Often described as Canada’s Rosa Parks, the 32-year-old Desmond refused to leave her seat in the “whites only” section at the Roseland Theatre in New Glasgow, Nova Scotia, back in 1946. As a result, she was dragged out of the theatre by police and then jailed; it wasn’t until 1954 that segregation was legally ended in Nova Scotia, partly due to the publicity around Desmond’s case.

While over 450 iconic Canadian women met the initial qualifying criteria, that list was then narrowed down to a dozen candidates by an independent advisory council for possible inclusion on the $10 bill; Desmond was eventually selected by the Minister of Finance and the Governor of the Bank of Canada from a shortlist of five (including poet E. Pauline Johnson (Tekahionwake), engineer Elsie MacGill, athlete Bobbie Rosenfeld and suffragette Idola Saint-Jean) in December 2016. “It was long overdue for a banknote to feature an iconic Canadian woman,” said Stephen Poloz, Governor of the Bank of Canada, when the new bill was unveiled in March 2018. (Butler-Palmer says she “had, in fact, already voted for Viola.”)

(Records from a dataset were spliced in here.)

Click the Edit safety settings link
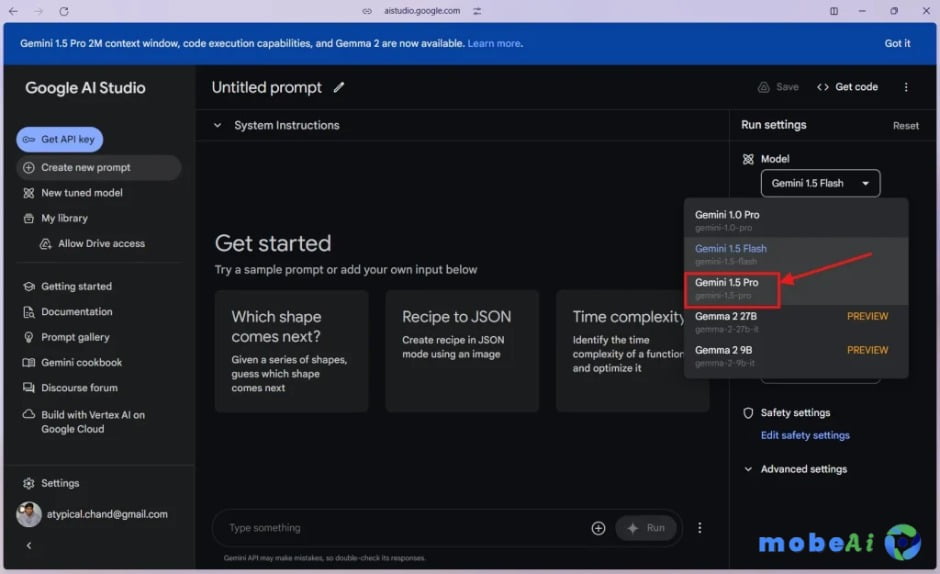This screenshot has width=940, height=574. [x=805, y=435]
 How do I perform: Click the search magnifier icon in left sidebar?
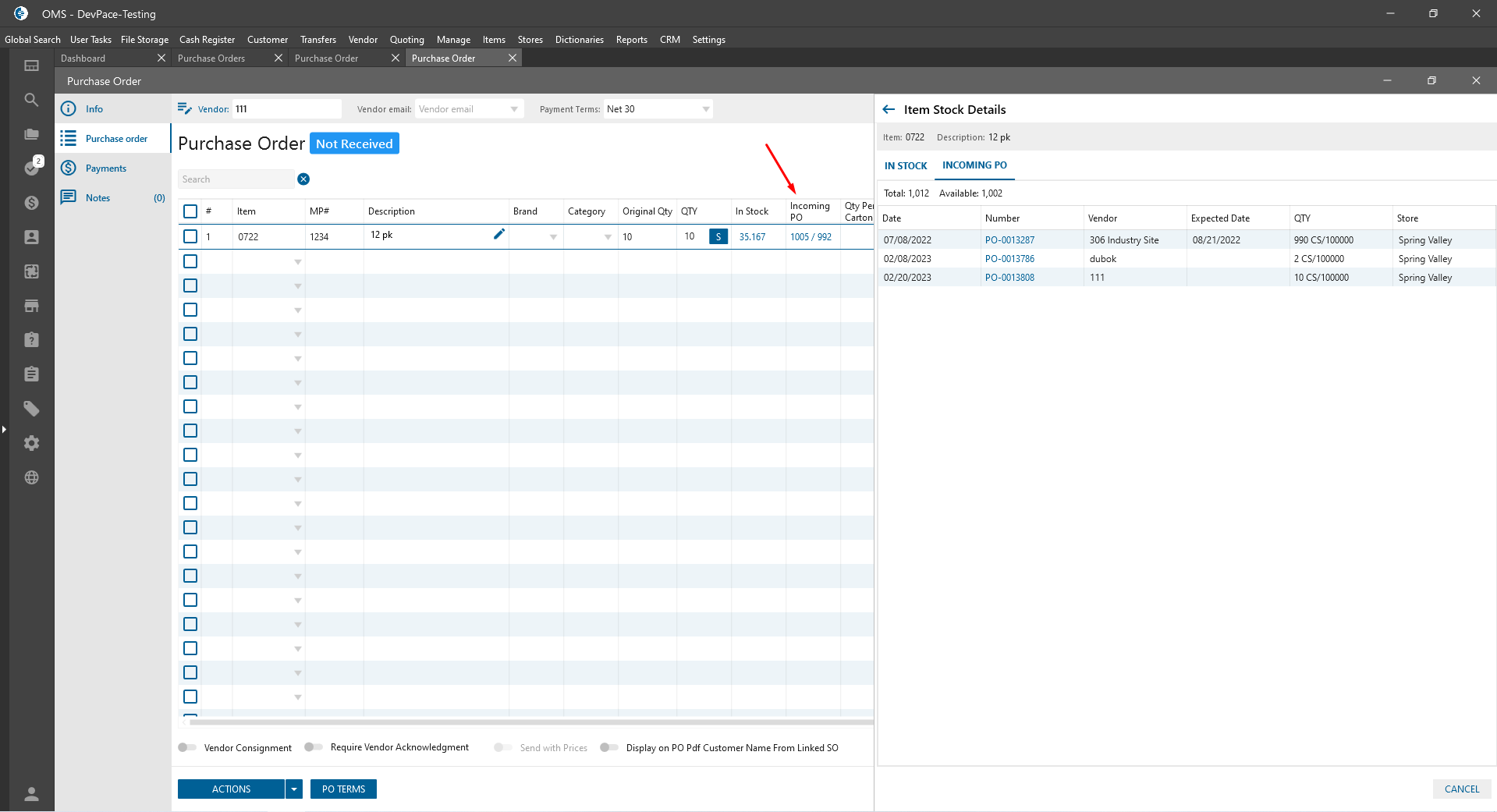click(31, 100)
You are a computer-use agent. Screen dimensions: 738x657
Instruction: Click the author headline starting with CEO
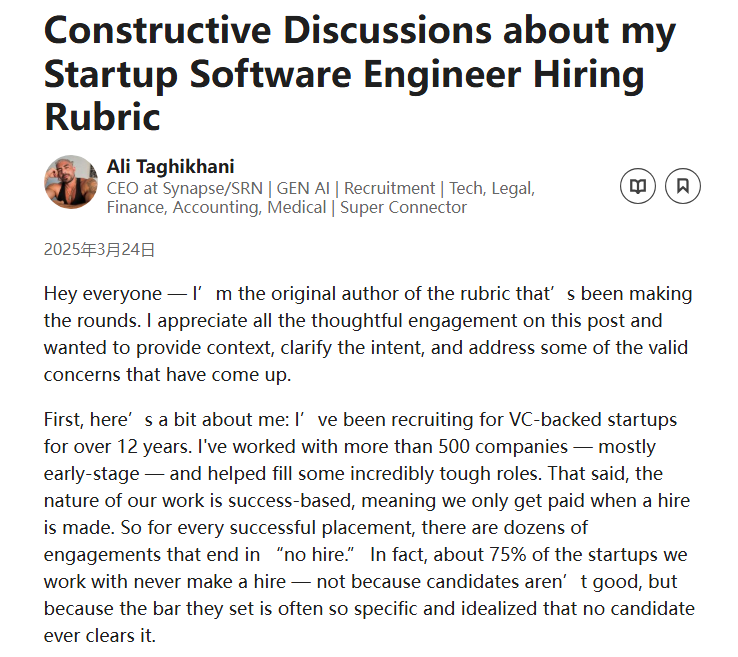pyautogui.click(x=321, y=198)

And while we now know the new $10 bill features the exterior of the Canadian Museum of Human Rights in Winnipeg, as well as an excerpt from the Charter of Rights and Freedoms and an eagle feather representing the continuing struggle for recognition of the rights of Canada’s Indigenous people, the question of what was going to appear on the reverse of the bill was still up in the air during Butler-Palmer’s consultation. But does she like the final design?

“To be honest, I’m not sure I would’ve gone with what they selected—without going into specifics, there were other objects I thought were more favourable,” she says with a  chuckle. “But I understand why they went in that direction—it’s a new museum and suits the broader issue of human rights. And the vertical design does have more impact.”

All in all, it was a unique experience for Butler-Palmer, who also teaches an AHVS elective titled “Fakes, Forgeries and Fraud” (returning in January 2019), which deals specifically with art forgery and theft—both of which are popularly associated with money. “It certainly was interesting to be contacted by a federal agency and be asked your professional opinion,” she says.

Now that’s news you can take to the bank!